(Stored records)
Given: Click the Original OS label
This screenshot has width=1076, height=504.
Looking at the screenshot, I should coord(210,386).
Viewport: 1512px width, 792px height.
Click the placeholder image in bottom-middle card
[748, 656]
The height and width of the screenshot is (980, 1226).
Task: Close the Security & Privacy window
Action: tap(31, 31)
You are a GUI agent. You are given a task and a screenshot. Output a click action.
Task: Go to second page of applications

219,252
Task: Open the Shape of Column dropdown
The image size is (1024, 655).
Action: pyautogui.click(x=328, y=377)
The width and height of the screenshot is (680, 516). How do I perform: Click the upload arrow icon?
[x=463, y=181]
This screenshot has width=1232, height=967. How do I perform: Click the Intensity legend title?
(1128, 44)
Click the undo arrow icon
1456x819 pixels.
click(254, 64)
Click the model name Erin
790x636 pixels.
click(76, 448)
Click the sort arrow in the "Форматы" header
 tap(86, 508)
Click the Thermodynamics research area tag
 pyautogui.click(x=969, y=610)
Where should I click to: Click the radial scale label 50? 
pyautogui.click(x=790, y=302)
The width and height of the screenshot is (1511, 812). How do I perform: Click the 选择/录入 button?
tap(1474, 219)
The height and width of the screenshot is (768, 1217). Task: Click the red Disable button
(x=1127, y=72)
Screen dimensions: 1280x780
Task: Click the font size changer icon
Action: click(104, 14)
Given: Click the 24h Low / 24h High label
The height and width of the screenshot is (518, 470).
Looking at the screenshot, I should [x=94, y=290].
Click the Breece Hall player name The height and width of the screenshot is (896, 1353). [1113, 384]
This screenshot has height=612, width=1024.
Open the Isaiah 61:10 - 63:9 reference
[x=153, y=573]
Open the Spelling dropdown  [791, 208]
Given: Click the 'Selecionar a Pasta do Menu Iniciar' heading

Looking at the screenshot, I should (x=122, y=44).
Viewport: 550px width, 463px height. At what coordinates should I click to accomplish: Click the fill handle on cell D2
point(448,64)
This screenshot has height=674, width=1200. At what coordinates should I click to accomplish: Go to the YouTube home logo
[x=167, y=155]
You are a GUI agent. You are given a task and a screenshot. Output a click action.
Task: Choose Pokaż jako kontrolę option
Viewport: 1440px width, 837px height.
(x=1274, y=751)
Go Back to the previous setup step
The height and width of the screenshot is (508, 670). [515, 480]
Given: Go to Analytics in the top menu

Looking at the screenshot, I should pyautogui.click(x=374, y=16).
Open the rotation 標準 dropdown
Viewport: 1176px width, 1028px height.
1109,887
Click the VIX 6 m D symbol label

[EXERCISE]
Your output should match the records above word for word.

[RESULT FOR THIS TASK]
Given: Click the Original OS label
This screenshot has width=1076, height=504.
Looking at the screenshot, I should coord(210,386).
Viewport: 1512px width, 792px height.
Click the placeholder image in bottom-middle card
[748, 656]
The height and width of the screenshot is (980, 1226).
Task: Close the Security & Privacy window
Action: tap(31, 31)
You are a GUI agent. You are given a task and a screenshot. Output a click action.
Task: Go to second page of applications

219,252
Task: Open the Shape of Column dropdown
The image size is (1024, 655).
Action: pyautogui.click(x=328, y=377)
The width and height of the screenshot is (680, 516). How do I perform: Click the upload arrow icon?
[x=463, y=181]
This screenshot has width=1232, height=967. How do I perform: Click the Intensity legend title?
(1128, 44)
Click the undo arrow icon
1456x819 pixels.
click(254, 64)
Click the model name Erin
790x636 pixels.
click(76, 448)
Click the sort arrow in the "Форматы" header
 tap(86, 508)
Click the Thermodynamics research area tag
 pyautogui.click(x=969, y=610)
Where should I click to: Click the radial scale label 50? 
pyautogui.click(x=790, y=302)
The width and height of the screenshot is (1511, 812). How do I perform: Click the 选择/录入 button?
tap(1474, 219)
The height and width of the screenshot is (768, 1217). Task: Click the red Disable button
(x=1127, y=72)
Screen dimensions: 1280x780
Task: Click the font size changer icon
Action: click(104, 14)
Given: Click the 24h Low / 24h High label
The height and width of the screenshot is (518, 470).
Looking at the screenshot, I should [x=94, y=290].
Click the Breece Hall player name The height and width of the screenshot is (896, 1353). [1113, 384]
This screenshot has height=612, width=1024.
Open the Isaiah 61:10 - 63:9 reference
[x=153, y=573]
Open the Spelling dropdown  [791, 208]
Given: Click the 'Selecionar a Pasta do Menu Iniciar' heading

Looking at the screenshot, I should (x=122, y=44).
Viewport: 550px width, 463px height. At what coordinates should I click to accomplish: Click the fill handle on cell D2
point(448,64)
This screenshot has height=674, width=1200. At what coordinates should I click to accomplish: Go to the YouTube home logo
[x=167, y=155]
You are a GUI agent. You are given a task and a screenshot. Output a click action.
Task: Choose Pokaż jako kontrolę option
Viewport: 1440px width, 837px height.
(x=1274, y=751)
Go Back to the previous setup step
The height and width of the screenshot is (508, 670). [515, 480]
Given: Go to Analytics in the top menu

Looking at the screenshot, I should pyautogui.click(x=374, y=16).
Open the rotation 標準 dropdown
Viewport: 1176px width, 1028px height.
1109,887
Click the VIX 6 m D symbol label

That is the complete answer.